__Work task__: Isolate every line in the records below with "agent" in it.

__Records provided__:

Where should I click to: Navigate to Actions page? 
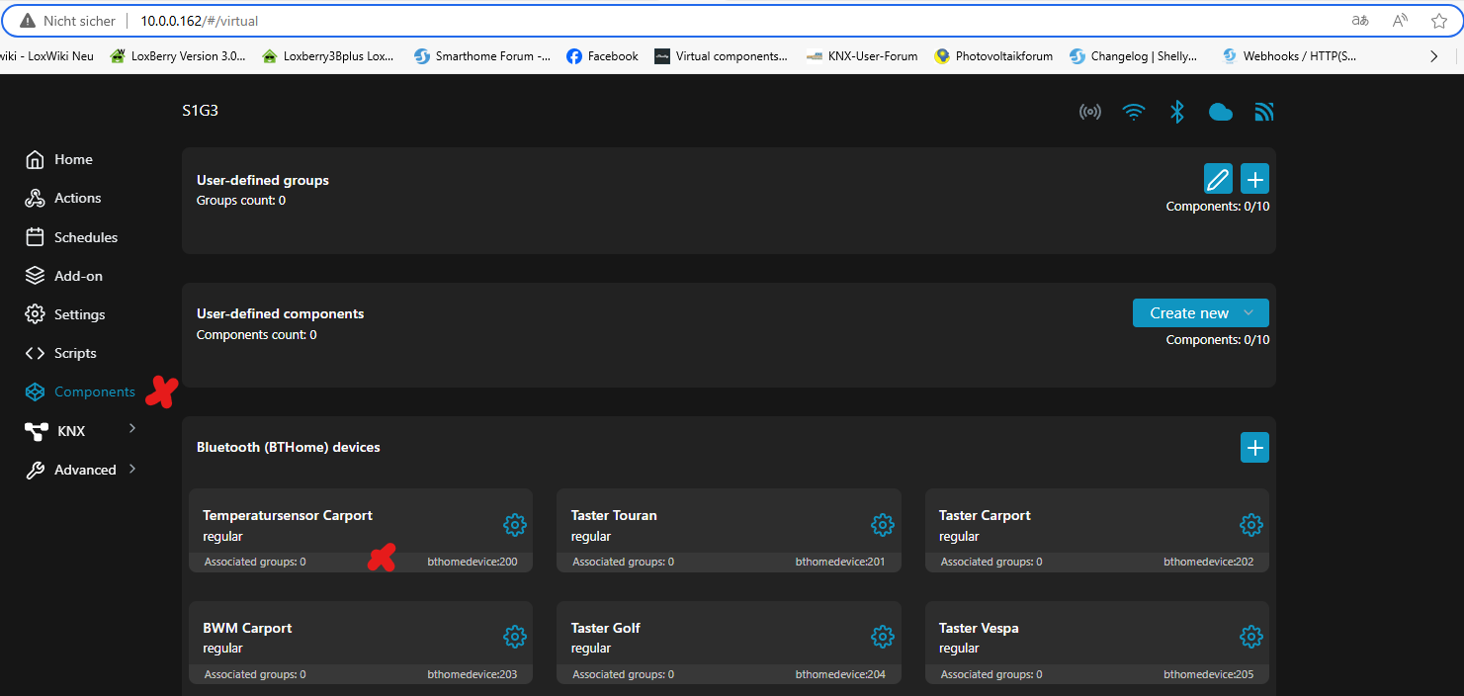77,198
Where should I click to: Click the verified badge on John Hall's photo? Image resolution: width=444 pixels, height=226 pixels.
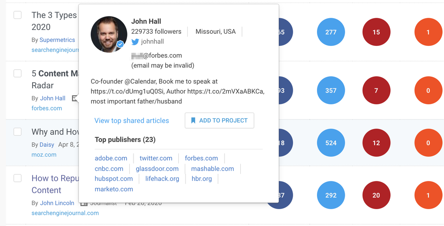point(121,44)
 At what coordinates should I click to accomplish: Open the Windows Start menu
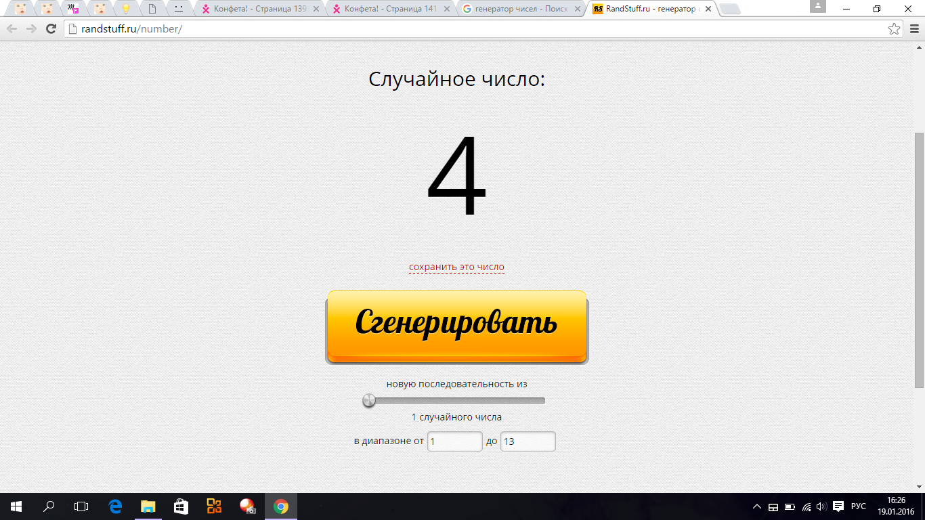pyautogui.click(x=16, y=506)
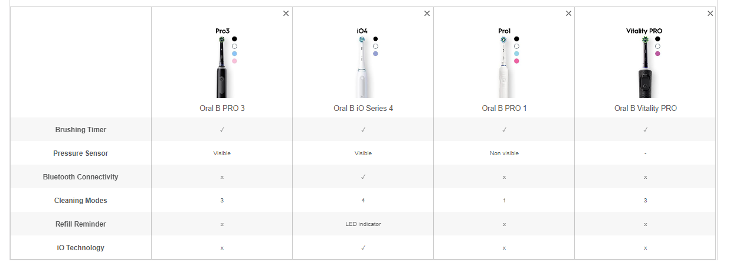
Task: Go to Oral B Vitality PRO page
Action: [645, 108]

...

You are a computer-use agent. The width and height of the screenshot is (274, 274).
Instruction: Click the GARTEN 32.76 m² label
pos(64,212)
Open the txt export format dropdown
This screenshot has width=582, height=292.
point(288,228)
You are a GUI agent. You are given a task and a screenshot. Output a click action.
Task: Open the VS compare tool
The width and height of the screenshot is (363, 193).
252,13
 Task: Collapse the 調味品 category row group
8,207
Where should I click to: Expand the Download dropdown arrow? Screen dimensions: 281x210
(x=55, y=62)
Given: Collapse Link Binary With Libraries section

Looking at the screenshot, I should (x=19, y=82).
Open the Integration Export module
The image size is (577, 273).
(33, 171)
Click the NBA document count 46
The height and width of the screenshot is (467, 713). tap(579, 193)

--

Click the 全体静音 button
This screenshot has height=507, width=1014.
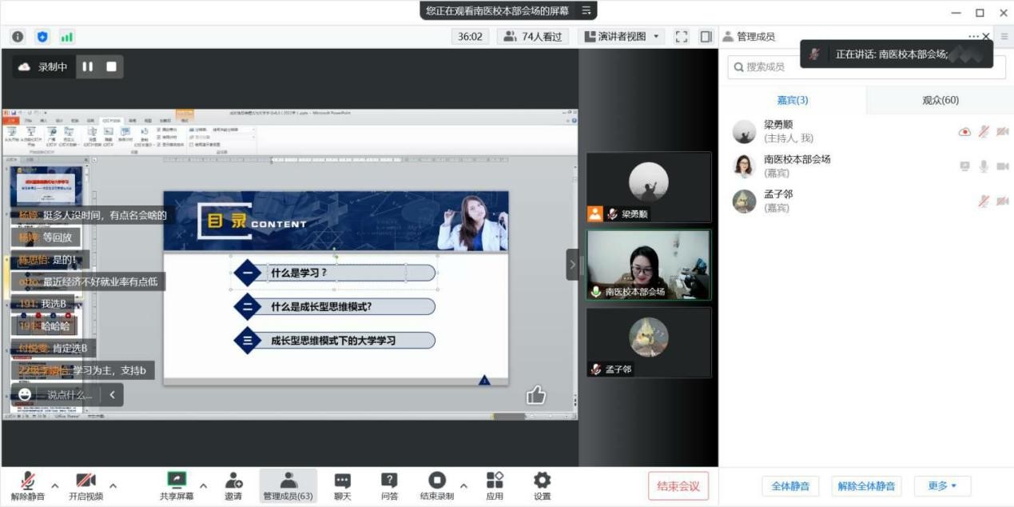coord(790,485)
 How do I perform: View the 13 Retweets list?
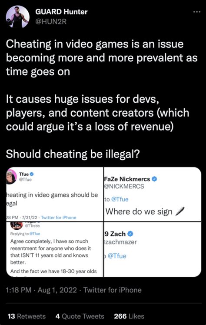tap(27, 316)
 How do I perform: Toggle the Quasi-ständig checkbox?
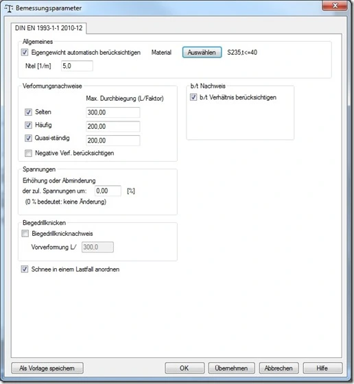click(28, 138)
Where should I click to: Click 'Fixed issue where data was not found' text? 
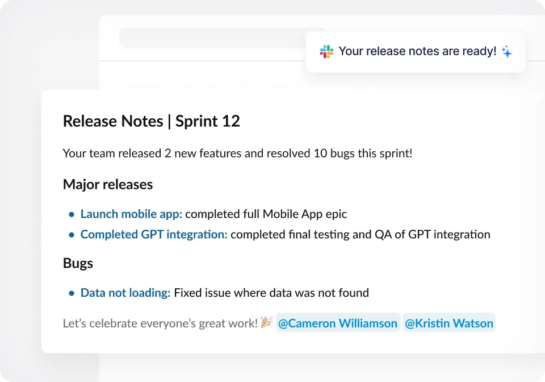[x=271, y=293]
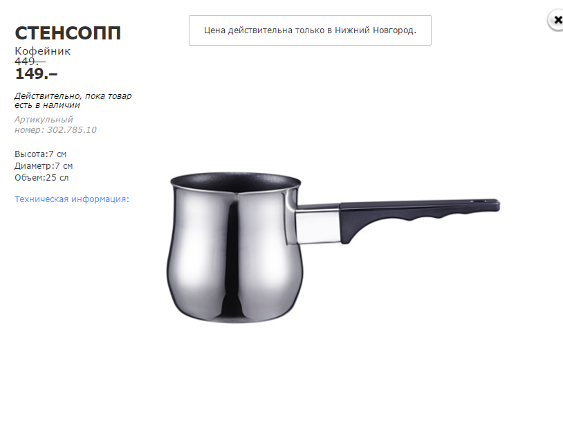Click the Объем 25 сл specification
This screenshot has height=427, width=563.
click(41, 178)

__Exercise response__:
You are a computer-use agent. The width and height of the screenshot is (274, 274).
You are a GUI agent. You are given a task and a screenshot. Output a click action.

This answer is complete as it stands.